Global Köydeki Marka

Dünya ticaretinin önündeki engellerin yavaş yavaş kalkması ve iletişim araçlarının gelişmesiyle birlikte dünya global bir köy halini aldı.

Bu global köyde artık bir ürün tedarik etmek isteyenler için fiziki sınırlar sadece kağıt üzerinde var. İhracat artık hiç olmadığı kadar olağan ve basit bir işlem haline geldi. Bu noktada sizden binlerce kilometre uzaktaki alıcınız için benzer iki ürünü birbirinden fiyat, lojistik, kalite, tedarik edilebilirlik vb. pek çok kriter ayırır durumda. Tüm bu kriterleri bir araya getiren tek bir olgu var dünyada. O da MARKA.

Globalleşen ticaret, bir ürünün sadece bir yerden ya da sadece bir üreticiden tedarik edilebilmesi kavramını da eskide bıraktı. Bu durum da ihracatçılar için hiç olmadığı kadar sert bir fiyat rekabetini getirdi. Bu rekabetin tek panzehri de marka olmak.

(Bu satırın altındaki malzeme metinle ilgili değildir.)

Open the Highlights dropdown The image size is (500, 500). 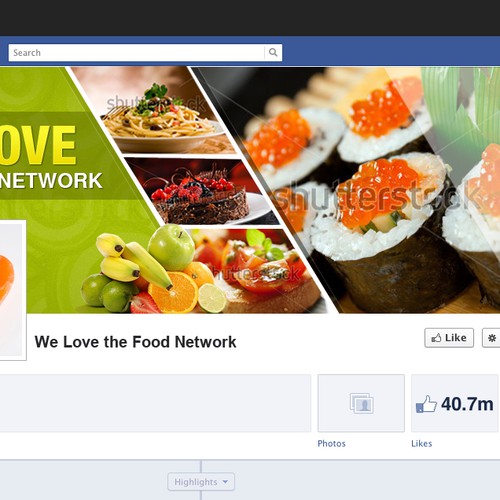click(x=201, y=482)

Bir markanın bahsettiğimiz kriterleri bünyesinde taşıyabilmesi ve hedef tüketicisi için değer ifade etmesi için yapılacaklar pazarlamanın işi. Ancak iki markanın birbirinden farklı olması konusu ise, fikri mülkiyetin alanına girmekte.

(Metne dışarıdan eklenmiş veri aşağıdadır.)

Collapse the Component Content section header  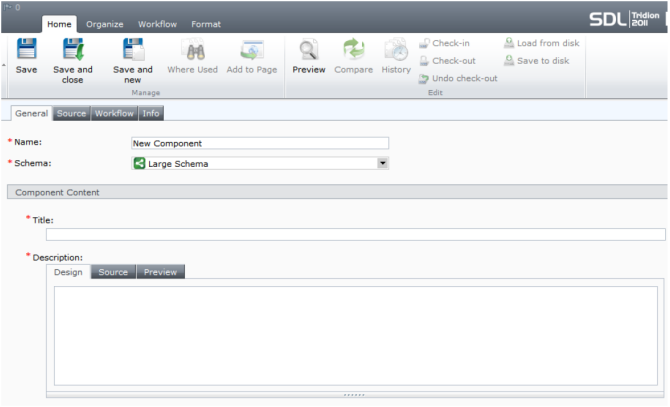(57, 192)
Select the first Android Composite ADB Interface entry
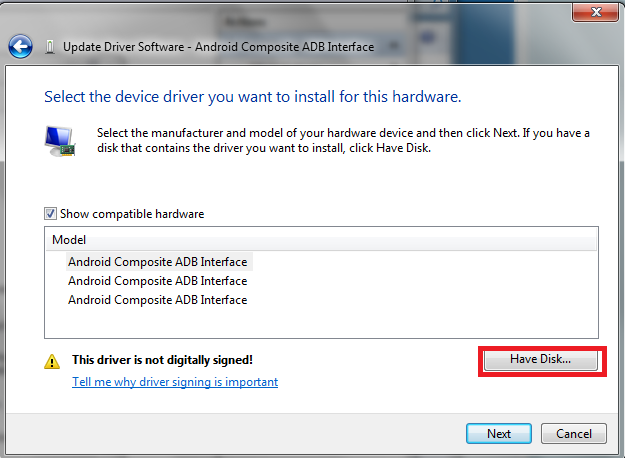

İlk yazımız olması nedeniyle tam da bu noktada fikri mülkiyet açısından markanın tanımını verelim, konu daha da netleşsin. Fikri mülkiyet aşısından marka: bir işletmenin ürettiği ya da sattığı mal ve hizmetleri diğer işletmelerin mal ve hizmetlerinden ayırt etmek için kullanılan her türlü; sözcük, şekil, renk, harf, sayı, sesler, hareket, koku veya ambalajdan ibaret olabilen İŞARETTİR.

Bu işaretlerin tamamı, marka olarak tescille koruma altına alınabilmektedir. Markası olan ya da yeni marka arayışında olan ihracatçılar için kritik bir hatırlatma yapmamız lazım. Marka tıpkı diğer fikri mülkiyet unsurları gibi tescil işlemi tamamlanan ülkede korunurlar. Yani, Türkiye’de sahip olduğunuz tescil sizi sadece Türkiye’de korur.

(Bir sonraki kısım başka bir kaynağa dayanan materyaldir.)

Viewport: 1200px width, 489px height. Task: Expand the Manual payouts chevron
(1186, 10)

İhracatçıların çoğu ürünlerini gönderdikleri müşterileri, bayileri, distribütörleri ya da ilgili ülkedeki aracıların desteği ile işlemleri tamamlamakta ve ihracat döngüsünü sürdürmektedir. Bu döngüyü sağlayan unsurlar, bazen iyi niyetli davranmamakta ve sizin ürünlerinizi gönderdiğiniz ülkede markanızı kendi adlarına tescil ettirebilmektedirler.

Böyle bir durumda kendi markanızı kaybetmeniz bir yana, ürünlerinizin ilgili ülkeye girişi sırasında gümrüklerde pek çok olumsuz durumun yaşandığını ve ürünlerin heba olduğuna bizzat şahit oldum.

Pazarlama açısından markanızın taşıdığı size özel değerlerin, fikri mülkiyet hukuku açısından da size özel kalması ve taklitlerinin önüne geçebilmeniz için ihracat yaptığınız ülkelerde de marka tescilini yaptırmanız gerekmektedir.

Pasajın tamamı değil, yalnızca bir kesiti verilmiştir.